Niettemin beschouwen veel beeldende kunstenaars een subsidieaanvraag
als een loterij. Een onaangename loterij welteverstaan, omdat bij afwijzing
de kwaliteit van hun hoogstpersoonlijke werk in het geding is.
Het beoordelen van kwaliteit is geen gemakkelijke zaak. In de pluriforme
kunstpraktijk lijken eenduidige kwaliteitscriteria hun vanzelfsprekendheid
te hebben verloren. De door Gietelink voorgestelde veranderingen bieden
echter geen soelaas. De commissiestructuur van de fondsen zou vervangen
moeten worden door enkele relatief autonoom (sic) oordelende fondsmeesters
met verschillende artistieke opvattingen, met verstand van zaken en
een reflexieve en pretentieloze attitude. De praktijk zal zijn dat de
kunstenaar alleen bij die fondsmeester terecht kan die qua opvattingen
aansluit bij zijn eigen werkwijze. Bij de anderen is hij waarschijnlijk
bij voorbaat kansloos. Kunstenaars met wezenlijk andere opvattingen
dan de fondsmeesters dreigen helemaal overal buiten te vallen. Met betrekking
tot de professionaliteit van de fondsmeester moet voorts goed voor ogen
worden gehouden dat, ondanks verstand van zaken en een reflexieve houding,
ook deze niet buiten de maatschappelijke en kunstzinnige context opereert.

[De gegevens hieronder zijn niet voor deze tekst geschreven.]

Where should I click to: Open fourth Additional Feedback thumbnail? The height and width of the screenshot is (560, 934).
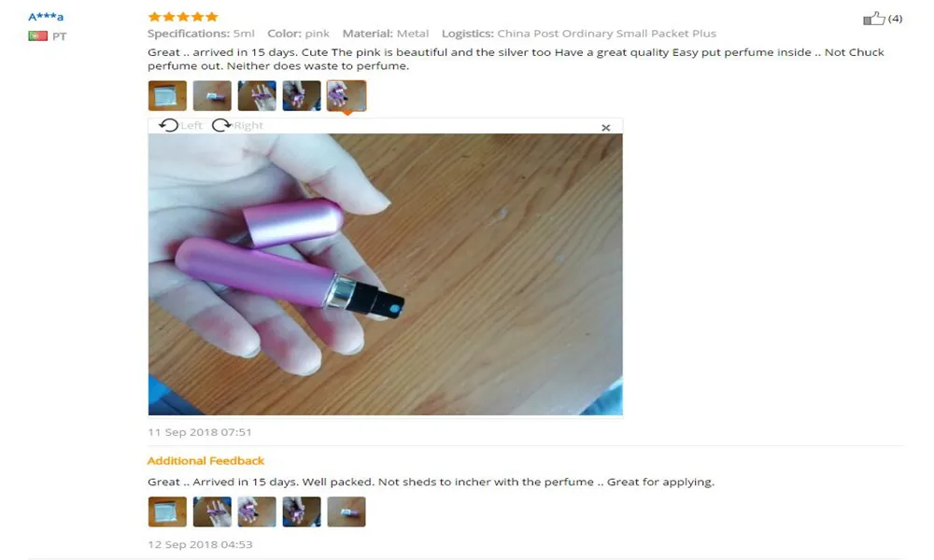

‘Verstand van zaken’ is niet waardenvrij, opvattingen zijn
altijd gekleurd. In plaats van beoordeeld te worden door commissies
worden kunstenaars nu afhankelijk van een enkel persoon. Een fondsmeester
in zo’n positie heeft erg veel macht en het lijkt mij een naïeve
illusie te denken dat zo iemand zonder pretenties zal zijn. Al met al
geen aantrekkelijk alternatief. Ook de suggestie dat bescheiden kunstcommissies
op basis van eerdere resultaten de hoogte van het subsidiegeld gaan
bepalen lijkt me discutabel. Niet alleen dat de door Gietelink voorgestelde
indicatoren om het succes van een produktie te meten (hoeveelheid positieve
recensies, bereik en reactie van het publiek enzovoort) niet direct
de kwaliteit betreffen maar een afgeleide daarvan, ook lijkt het me
niet zinvol om het verleden van de subsidieaanvrager zo een grote rol
te laten spelen in de hoogte van het toe te kennen bedrag. Wat mij betreft
moet iedere aanvraag op zijn eigen merites worden beoordeeld.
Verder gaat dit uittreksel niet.